I am also reading this thread but am unsure of what is being talked about. What is the problem in plain language?

https://docs.cloudron.io/certificates/#certificate-transparency

From what I read, it’s only one case to set up a public website, say on a www. subdomain.

  • Because www. is for public access, it may be ok to register a certificate for the specific subdomain and have it immediately announced to the certificate database.
  • Nevertheless, the document above links to a security problem with cert getting registered and announced before the website is properly installed.

And it’s a different case if subdomains are not to be published, e.g. because they are only for temporary or own use like xmpp-upload for chat users, admin, webmail login, whatever.

Say it’s a separate subdomain that’s not getting published, only answered but not listed by your dns, and not linked.
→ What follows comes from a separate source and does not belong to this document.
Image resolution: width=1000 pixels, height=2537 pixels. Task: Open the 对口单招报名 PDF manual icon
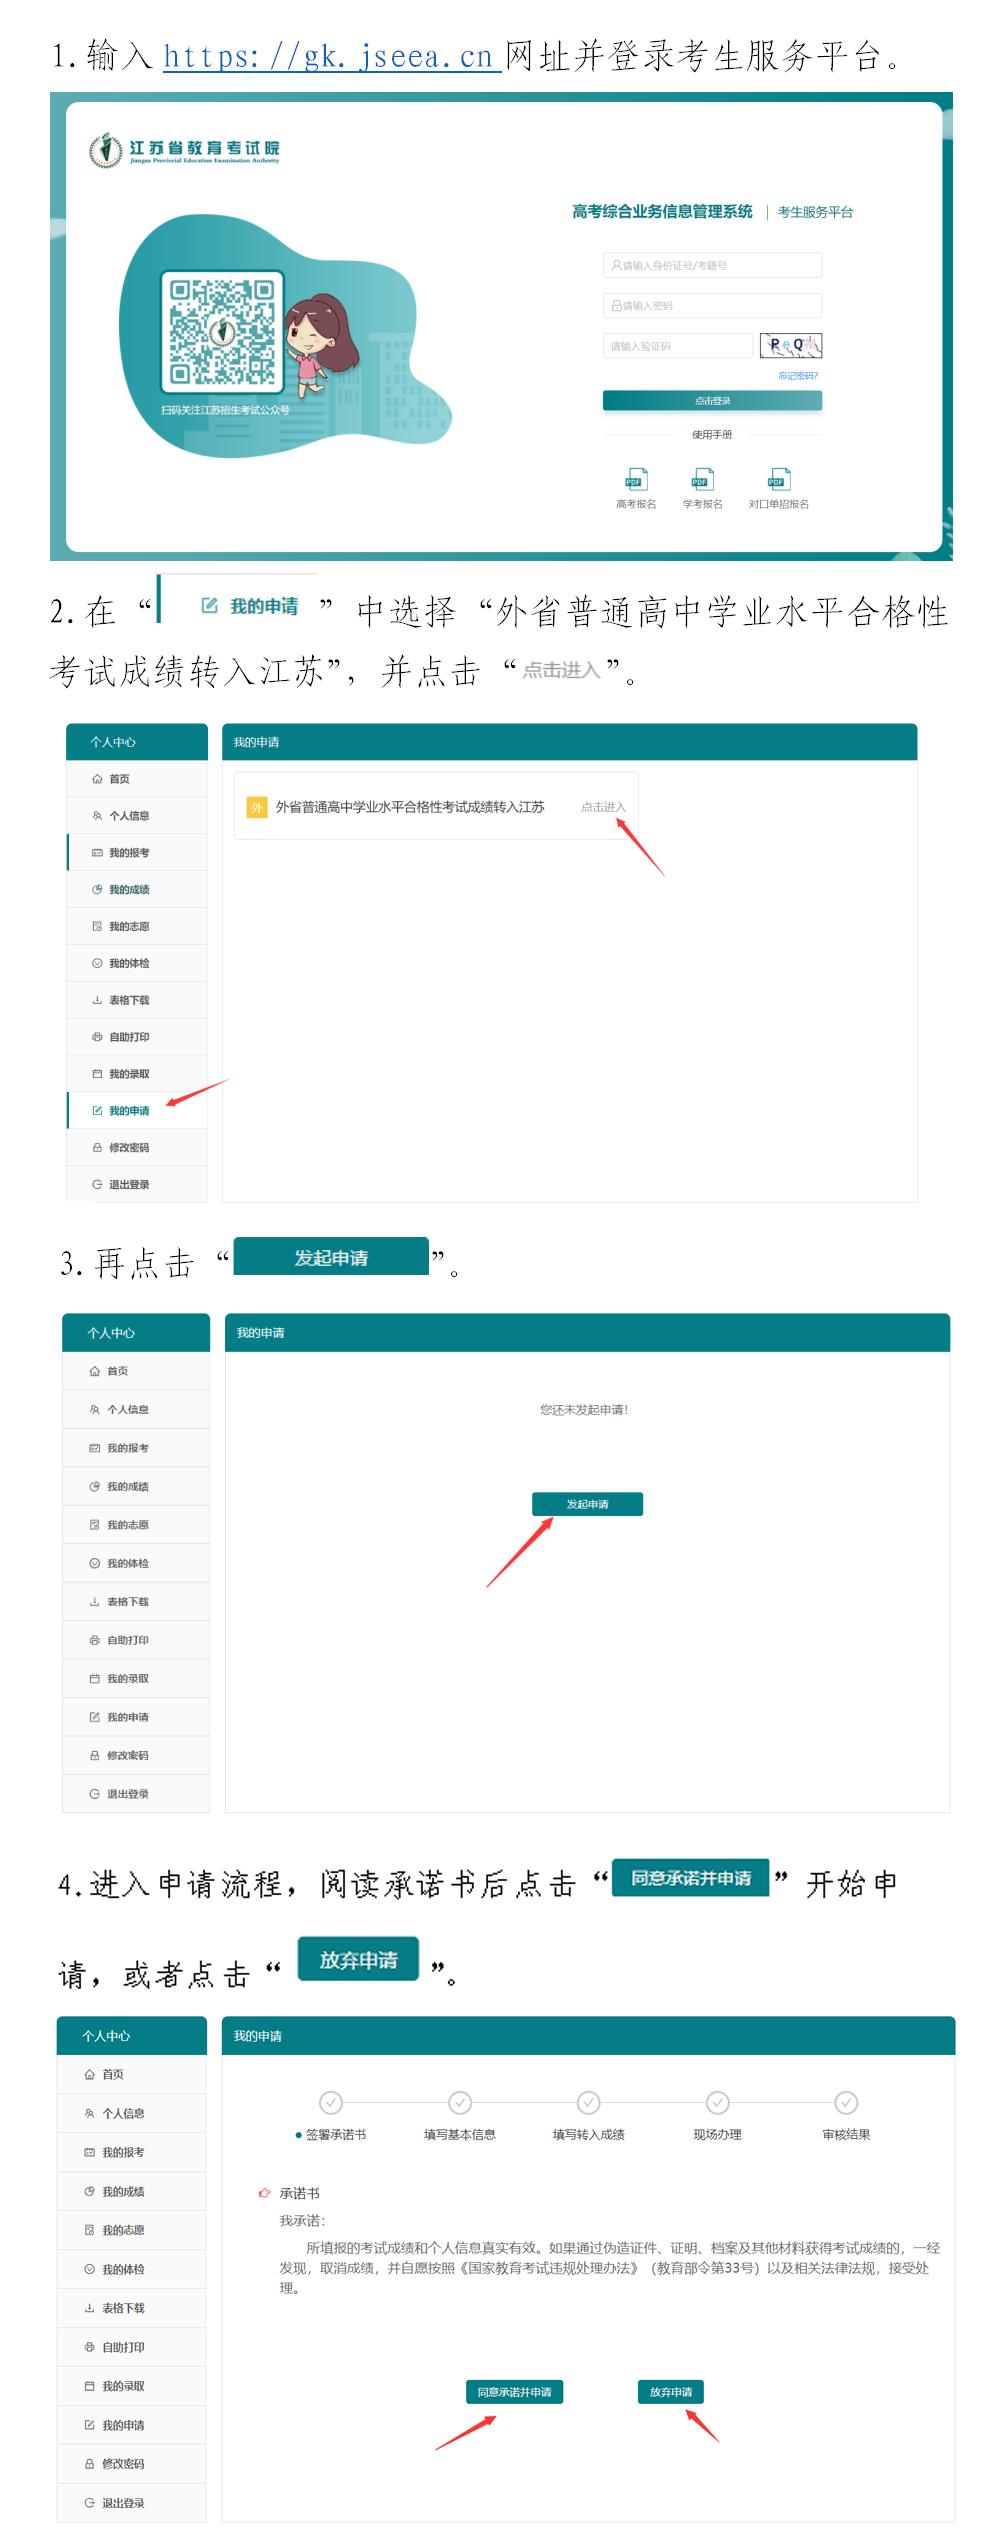778,480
Firewalls can catch and block port scans and the logs are clean.

  • In this case, using a subdomain specific certificate immediately announces non-public services to whatever interested parties. Services that could otherwise only be found by spidering or portscans, if at all.

I must disagree here.

You will ever only make certificates for (sub)domains. Registering a certificate only makes sense if the domain is available in DNS. DNS is public, so you will never be in a position where any corporation behind letsencrypt can get hold of your secret domains because there are no secret domains that are in DNS

All domains having installed an ssl certificate are listed in the website of the certificate company (letsencrypt for example).
So registering blog.myyuno.nohost.me drive.myyuno.nohost.me pass.myyuno.nohost.me etc… Are all listed in the website of letsencrypt.
But when using wildcard, there will be only *.myyuno.nohost.me

This may “help” bad guys look for servers in this list. With ‘*.’ it will be harder for them.
I don’t know if using wildcard with subdomains pointing to different servers would be possible.

Ok but does it matter that much? It might help those using the *.nohost.me addresses, but for anybody with their own domain name, if they know *.blah.com exists, they know your IP address and can attack SSH or the LDAP login page.

Anyways, more security is better, so carry on guys :smiley:

What IP addresses would be known from *.domain.tld ?

DNS server has disabled zone transfers and is not returning a list when queried for “any”. So one could only guess for not publicly advertised subdomains, and could further only probe or portscan for services.




PS: Maybe check this out, when looking at the dns queries that yunohost is doing, the log will show (outgoing) probing for many external cryptic-string subdomains. (Identifying metadata from all incoming and outgoing emails to someone else’s network.) Are all of them known?